■ Action item
Every line containing the word "Open" must be pulled from the records.

[Start of Attachment]

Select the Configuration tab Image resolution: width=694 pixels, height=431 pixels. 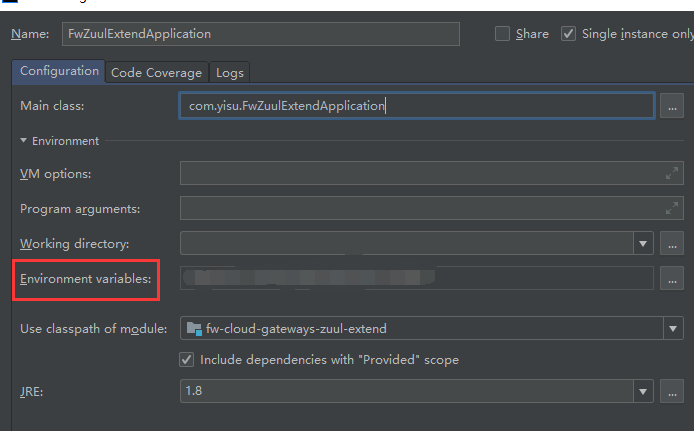pos(59,71)
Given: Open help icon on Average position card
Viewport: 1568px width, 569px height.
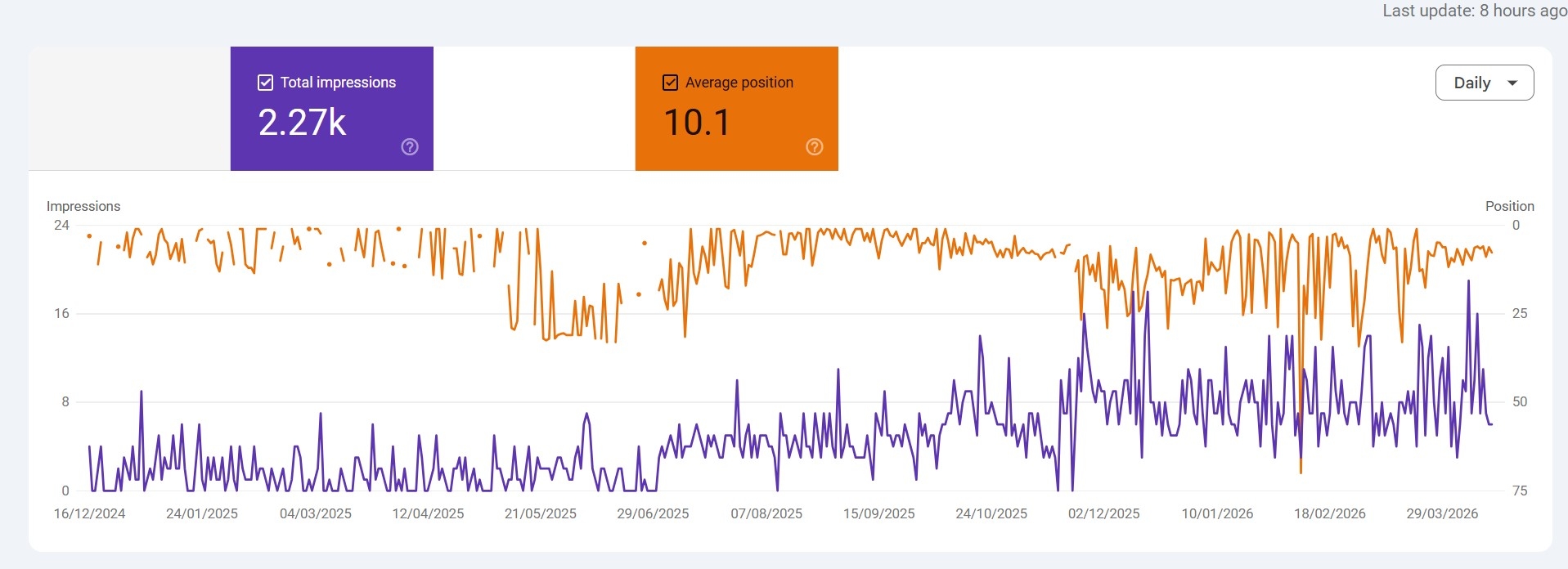Looking at the screenshot, I should (x=814, y=147).
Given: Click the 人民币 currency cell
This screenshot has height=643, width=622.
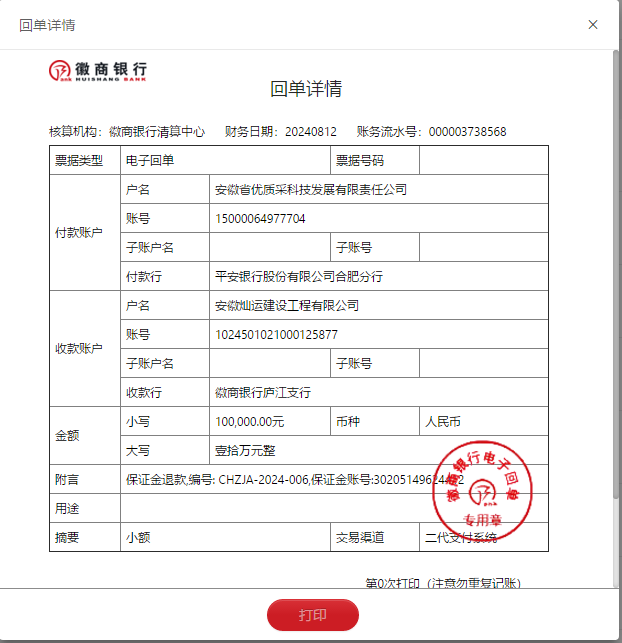Looking at the screenshot, I should coord(444,421).
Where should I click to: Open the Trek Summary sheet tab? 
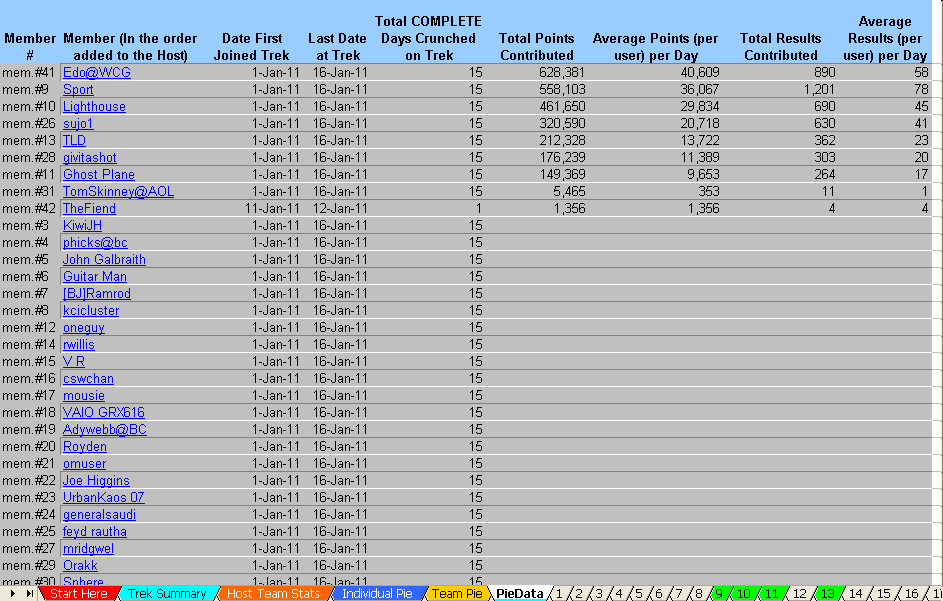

[End of Attachment]

■ Answer section
Given: Open help icon on Average position card
Where should I click to: Open the Trek Summary sheet tab? 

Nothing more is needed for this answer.